Destiny: Tale of Kamakura is great. The fantasy setting works and is brought to life in a believable way. As a matter of fact, the setting works so well that it slightly disappointing to see that Kamakura is underused in the middle part of the narrative. Luckily, the visually impressive finale more than makes up for it. Destiny is also an extremely enjoyable romantic-comedy, due to the amazing chemistry between the two leads. In short, if you are a romantic soul, Destiny will surely be a moving experience. As the credits roll, you’ll want to hug your girlfriend while hoping that something like destiny truly exists.
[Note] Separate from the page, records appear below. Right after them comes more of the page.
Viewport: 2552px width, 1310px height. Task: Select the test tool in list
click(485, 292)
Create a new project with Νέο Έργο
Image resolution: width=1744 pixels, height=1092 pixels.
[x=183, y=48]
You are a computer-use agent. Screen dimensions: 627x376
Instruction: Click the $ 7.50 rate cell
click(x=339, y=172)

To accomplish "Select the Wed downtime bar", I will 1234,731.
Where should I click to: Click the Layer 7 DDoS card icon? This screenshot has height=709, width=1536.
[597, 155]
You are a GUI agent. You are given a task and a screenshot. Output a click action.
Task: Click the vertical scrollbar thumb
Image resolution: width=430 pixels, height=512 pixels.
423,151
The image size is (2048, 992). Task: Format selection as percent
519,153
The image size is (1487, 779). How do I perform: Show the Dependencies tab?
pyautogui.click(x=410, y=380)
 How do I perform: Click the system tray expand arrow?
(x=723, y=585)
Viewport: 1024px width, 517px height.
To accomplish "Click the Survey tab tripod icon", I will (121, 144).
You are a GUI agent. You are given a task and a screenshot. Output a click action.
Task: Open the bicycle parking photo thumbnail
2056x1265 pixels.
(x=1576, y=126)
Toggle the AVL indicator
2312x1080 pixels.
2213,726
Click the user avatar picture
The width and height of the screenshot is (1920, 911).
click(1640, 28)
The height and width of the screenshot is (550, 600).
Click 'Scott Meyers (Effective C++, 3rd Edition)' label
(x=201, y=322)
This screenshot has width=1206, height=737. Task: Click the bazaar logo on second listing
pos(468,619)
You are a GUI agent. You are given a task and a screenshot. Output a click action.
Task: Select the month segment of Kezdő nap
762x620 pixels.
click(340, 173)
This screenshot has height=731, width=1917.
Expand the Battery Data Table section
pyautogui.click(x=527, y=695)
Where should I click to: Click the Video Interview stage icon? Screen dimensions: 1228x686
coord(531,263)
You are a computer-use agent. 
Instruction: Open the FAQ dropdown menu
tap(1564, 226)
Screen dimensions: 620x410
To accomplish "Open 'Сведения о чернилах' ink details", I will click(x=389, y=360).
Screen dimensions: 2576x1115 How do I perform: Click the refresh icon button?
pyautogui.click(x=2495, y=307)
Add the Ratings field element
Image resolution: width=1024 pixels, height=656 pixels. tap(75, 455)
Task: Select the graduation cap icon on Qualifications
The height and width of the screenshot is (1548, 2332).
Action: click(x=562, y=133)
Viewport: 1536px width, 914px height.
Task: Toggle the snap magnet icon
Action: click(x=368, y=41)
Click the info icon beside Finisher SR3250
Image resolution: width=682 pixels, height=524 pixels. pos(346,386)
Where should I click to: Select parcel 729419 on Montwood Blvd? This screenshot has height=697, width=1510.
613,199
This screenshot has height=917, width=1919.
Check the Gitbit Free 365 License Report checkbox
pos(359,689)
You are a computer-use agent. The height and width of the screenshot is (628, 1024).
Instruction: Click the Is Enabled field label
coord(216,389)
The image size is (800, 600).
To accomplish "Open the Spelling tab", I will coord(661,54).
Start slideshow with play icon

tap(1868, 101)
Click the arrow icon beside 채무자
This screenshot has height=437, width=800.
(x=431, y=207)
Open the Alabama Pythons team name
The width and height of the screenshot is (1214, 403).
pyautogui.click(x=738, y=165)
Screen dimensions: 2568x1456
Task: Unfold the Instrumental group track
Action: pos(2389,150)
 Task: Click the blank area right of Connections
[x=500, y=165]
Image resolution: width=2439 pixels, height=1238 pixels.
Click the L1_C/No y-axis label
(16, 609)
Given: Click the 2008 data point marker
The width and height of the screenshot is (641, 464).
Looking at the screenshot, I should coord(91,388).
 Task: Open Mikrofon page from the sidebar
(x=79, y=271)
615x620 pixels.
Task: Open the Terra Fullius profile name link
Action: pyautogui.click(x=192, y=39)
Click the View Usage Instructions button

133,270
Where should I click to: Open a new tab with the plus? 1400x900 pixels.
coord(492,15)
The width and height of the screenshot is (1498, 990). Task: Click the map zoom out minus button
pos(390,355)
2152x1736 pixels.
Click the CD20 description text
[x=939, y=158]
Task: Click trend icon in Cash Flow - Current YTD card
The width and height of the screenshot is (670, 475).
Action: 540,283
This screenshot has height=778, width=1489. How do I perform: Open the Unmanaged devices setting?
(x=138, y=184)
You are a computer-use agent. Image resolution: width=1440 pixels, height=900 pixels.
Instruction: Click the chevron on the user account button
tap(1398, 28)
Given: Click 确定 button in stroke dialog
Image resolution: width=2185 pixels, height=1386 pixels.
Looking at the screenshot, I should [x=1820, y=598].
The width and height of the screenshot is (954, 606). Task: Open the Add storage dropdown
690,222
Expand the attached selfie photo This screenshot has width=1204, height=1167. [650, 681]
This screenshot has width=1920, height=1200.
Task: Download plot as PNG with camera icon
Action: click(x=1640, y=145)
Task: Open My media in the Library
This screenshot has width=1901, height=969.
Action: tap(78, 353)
General note 1: The original review was first published on Asian Movie Pulses: https://asianmoviepulse.com/2018/05/destiny-tale-of-kamakura-2017-by-takashi-yamazaki/ . This review is slightly adjusted and various notes have been added/
Cine-note 1: Shaky framing is used as well, but only to separate the visualization of the past from the present.
Cine-note 2: The timely moving shots are great to establish the mesmerizing beauty of the narrative space called Kamakura.
Cine-note 3: In some rare instances, moving shots are also applied for other characters.
Colour-note 1: The sepia-tint that characterized the framing of the narrative space, gives this space a warm and slightly nostalgic feeling.
Narra-note 1: We use the signifier ‘seemingly’ as there still remains a distance between non-humans and humans in the narrative space of Kamakura.
Narra-note 2: It is funny to note that Isshiki and Akiko never kiss in the narrative. Nevertheless, their love is primarily communicated by entering each other’s personal and physical boundaries.
Society-note 1: In light of Japanese society, where more and more people remain single, this kind of unrealistic visualized love is the kind of love that, while desired, is deemed impossible to attain in contemporary society.
Narra-note 3: Even though we do not know to which extent this subtle social criticism is present Ryohei Saigan’s Kamakura Monogatari, we assume that, if the narrative sticks close to the source material, this subtle criticism was already present in the manga itself.
Acting-note 1: Mitsuki is perfect in her role as the slightly childish, naive newlywed wife trying her best to become a dependable housewife. Her kawaii-ness/cuteness oozes from the screen.